Assistant Professor, Department of Molecular and Human Genetics
B.A., Kalamazoo College, Kalamazoo, Mich., 2004
Ph.D., Baylor College of Medicine, Houston, 2013
I lead a team of informaticians responsible for multiple research projects and production systems, including the primary NGS pipeline for the HGSC Clinical Laboratory. I am responsible for the development and maintenance of bioinformatics pipelines that provide quality control metrics, alignment files, genomic annotation, and variant calls for whole genome and whole exome data. Additionally, I am the chief architect and lead developer for the clinical reporting pipeline for the HGSC-CL laboratory, including software components that manage manual review of variant information by clinical geneticists. These tools are in use for multiple large projects, including the eMERGE Network, the Right10K pharmacogenomics collaboration with the Mayo Clinic, the Undiagnosed Disease Network in collaboration with the Baylor-Miraca Genetics Laboratory and the KidsCanSeq project in collaboration with Texas Children's Hospital as part of the Clinical Sequencing Evidence-Generating Research (CSER) consortium.
In my role as team lead for the clinical informatics team, I have overseen development of data commons and web-portal projects which facilitate collaboration and data exchange. I am a member of the Sequence Analysis working committee for NIH's Undiagnosed Diseases Network, the Sequence Analysis and Diagnostic Yield (SADY) working group for CSER and the Electronic Health Record Integration (EHRI) working group in eMERGE. In support of these projects, I ensure that all clinical analyses and compute infrastructure meet turn-around-time and CAP/CLIA compliance requirements while delivering clinically actionable sequence data, variants, and patient reports.
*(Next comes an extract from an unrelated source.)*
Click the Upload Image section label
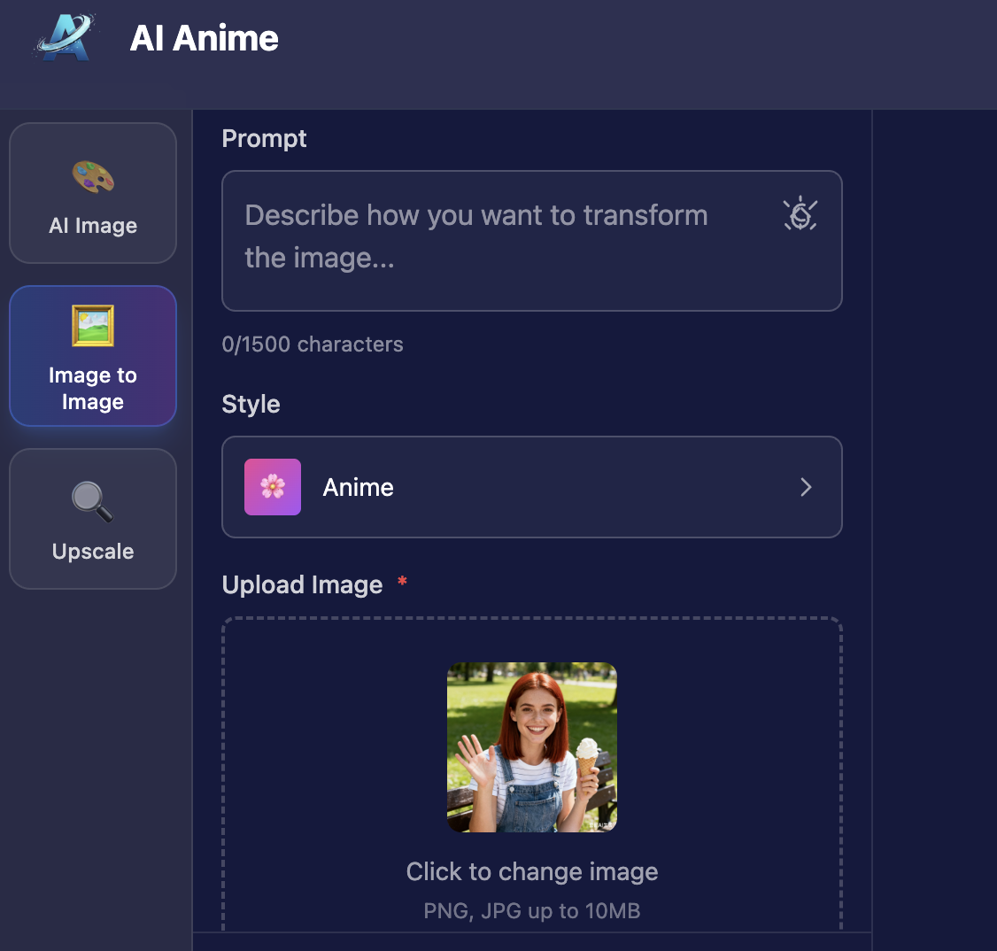[302, 584]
Under my leadership, the Clinical Informatics team is active in multiple areas of research, especially CNV detection and clinical variant annotation and prioritization. For the eMERGE project, I coordinates with the partner sequencing center on various harmonization activities and have overseen operations for delivering over 10,000 clinical reports to our collaborators around the country. I have more than 10 years of experience using state-of-the-art computing technologies to address scientific problems in computational biology spanning genomics, variant analysis, clinical reporting and protein function prediction. In addition, I draw upon my software industry experience, where I worked on nearly a dozen projects and developed high-quality commercial software tools with hundreds of users.